Lejos de dar marcha atrás, además, Sánchez pasó a la ofensiva e incluso llegó a culpar a los populares de la dimensión del desafío soberanista en 2017. «A quien le hicieron un 1 de octubre no fue a este Gobierno progresista sino a un Gobierno del PP», disparó. «Usted mismo antes de las elecciones catalanas del 14-F recordaba que la gestión que hizo su Gobierno fue un desastre», recordó.

Epitafio

Casado ya fue muy duro antes de conocer el criterio del Supremo y, además de insistir en que recurrirá la concesión de los indultos si se produce sin arrepentimiento de los condenados (algo que, en sentido estricto, no exige la ley), advirtió al presidente con un vaticinio que prueba hasta qué punto los populares también ven en este debate una oportunidad electoral: «Será su finiquito y el epitafio del PSOE constitucional».
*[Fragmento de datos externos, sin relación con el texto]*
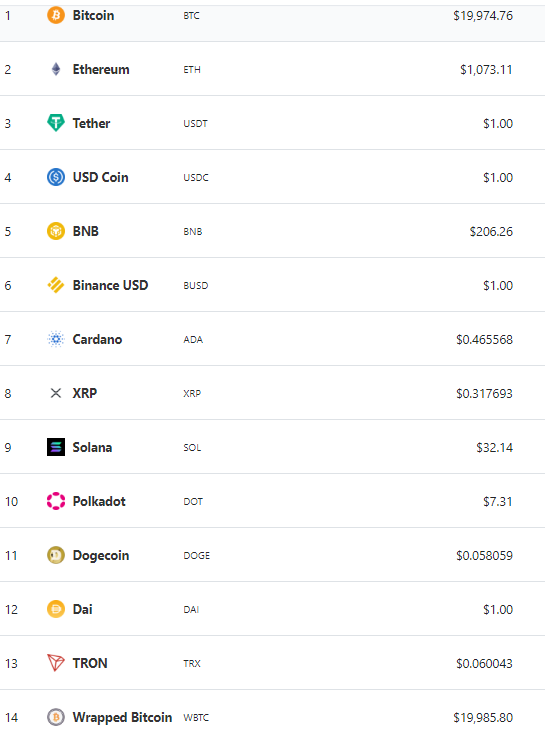Click the pink Polkadot icon
Image resolution: width=545 pixels, height=730 pixels.
coord(56,501)
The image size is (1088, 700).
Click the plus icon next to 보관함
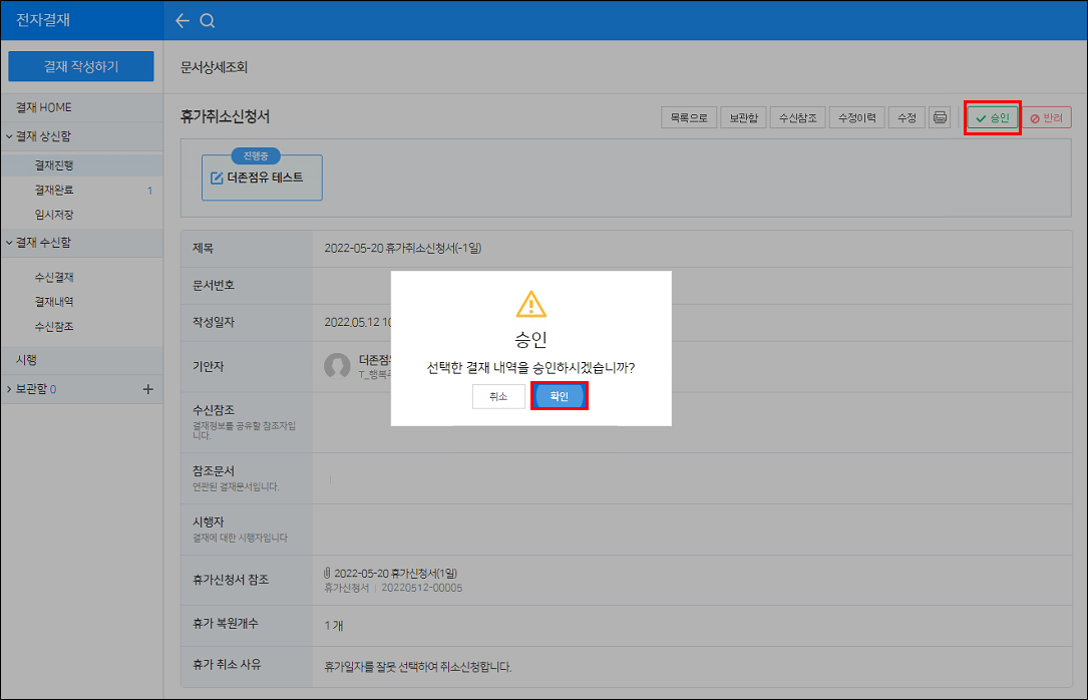point(148,389)
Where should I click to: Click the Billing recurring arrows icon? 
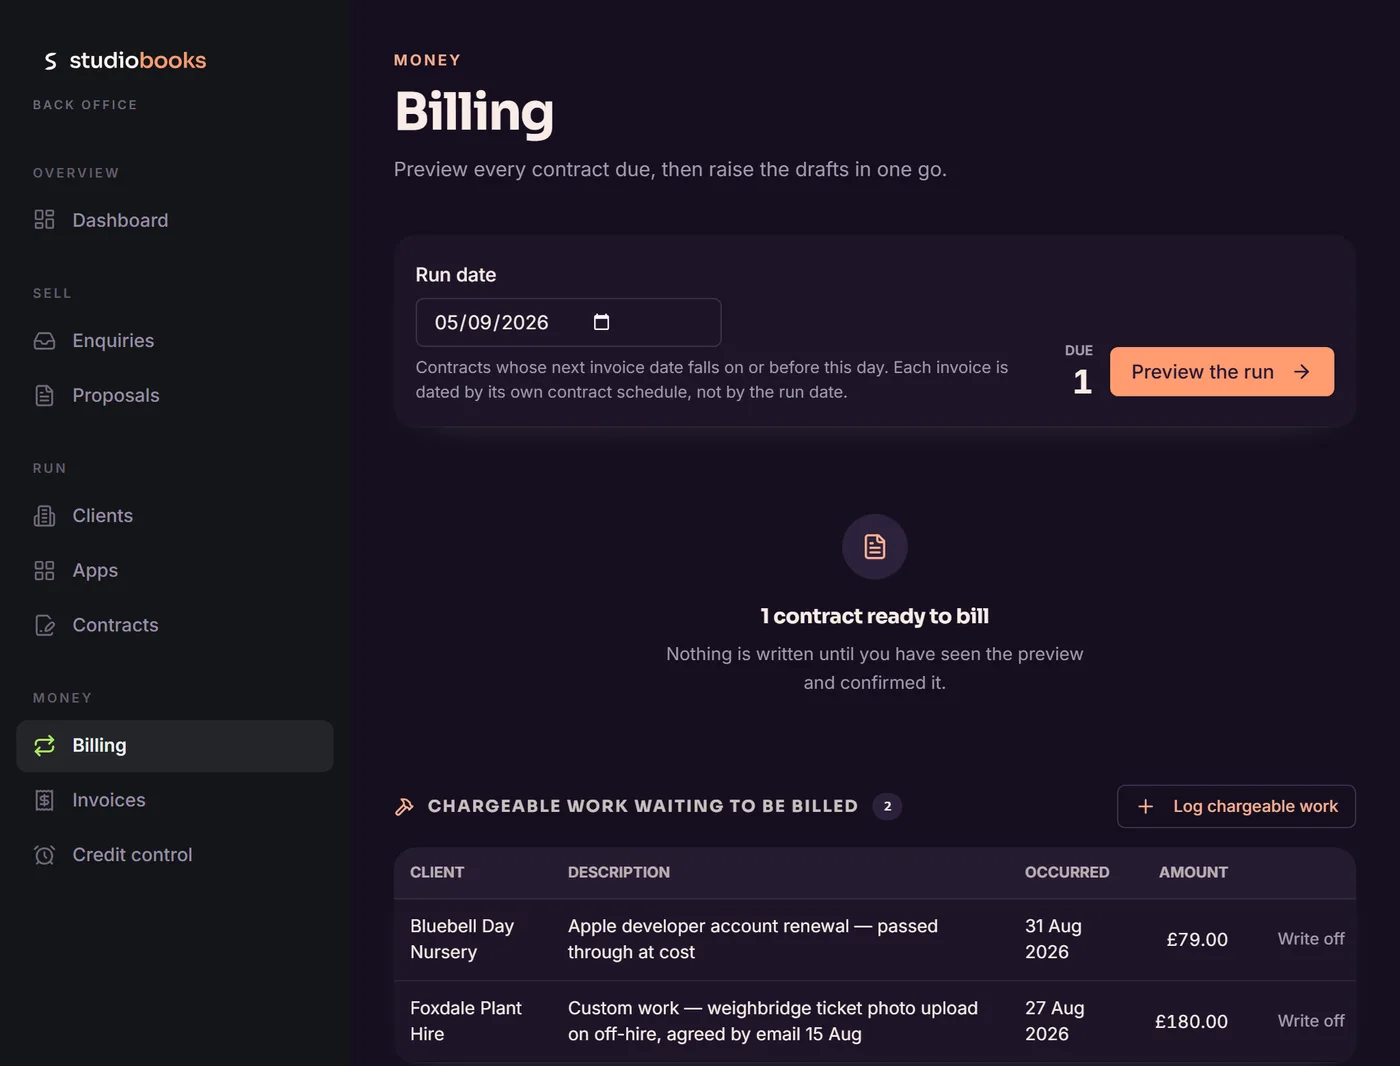click(x=44, y=746)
Tras hacerse público el informe del tribunal, la portavoz del PP, Cuca Gamarra, también insistió en esa idea. «Sus socios de investidura le han dicho que puede elegir entre la vergüenza y las elecciones –dijo en referencia a la posibilidad de tener que optar por un adelanto ante la falta de estabilidad parlamentaria–. Ha elegido vergüenza, pero perderá la vergüenza y las elecciones».

Vox , mientras tanto, no solo anunció su propio recurso sino movilizaciones en las calles, algo que en principio los populares descartan, en parte porque creen que ese tipo de acciones conjuntas benefician más al partido de Santiago Abascal que a ellos. Más allá de las actuaciones concretas, en todo caso, los tres partidos de la derecha coincidieron en el argumento de que ningún Gobierno «digno» debería proceder a un indulto en estas condiciones. «Sería una infamia y una humillación a los catalanes no separatistas», concluyó la líder de Ciudadanos, Inés Arrimadas.

Aitor Esteban, portavoz del PNV en el Congreso. / EFE

Los socios del Gobierno reclaman cumplir con los acuerdos

M. E. A.

Pedro Sánchez ha reivindicado la «agenda progresista» y el «modelo de cogobernanza» que ha puesto en práctica en el último año, en medio de la emergencia sanitaria, ante las críticas que le han lanzado este miércoles los portavoces del PNV y EH Bildu. Ambas formaciones han advertido al presidente de que debe cumplir con sus pactos de investidura para poder avanzar la legislatura. «Hay que ir concretando políticas», le ha reclamado Aitor Esteban.

Sánchez ha defendido que su Ejecutivo ha ido cumpliendo algunos de los pactos sellados con ambas formaciones y ha dejado claro que su intención es hacerlo con todos de aquí al final de la investidura. «Tenemos por delante muchos meses para materializar muchos compromisos», ha aseverado.

El presidente ha recordado que su Gobierno ha tenido que hacer frente a la gestión de la pandemia pero también ha impulsado la «agenda progresista» prometida en siu investidura. En este año y medio, han visto la luz la ley de memoria democrática, el ingreso mínimo vita, la ley de eutanasia, la de protección a la infancia o la de Cambio Climático, «Aún queda mucho por hacer», la ha insistido la portavoz de Bildu, Mertxe Aizpurua, que ha pedido a Sánchez que no ceda espacio a la derecha porque «lo gana el autoritarismo».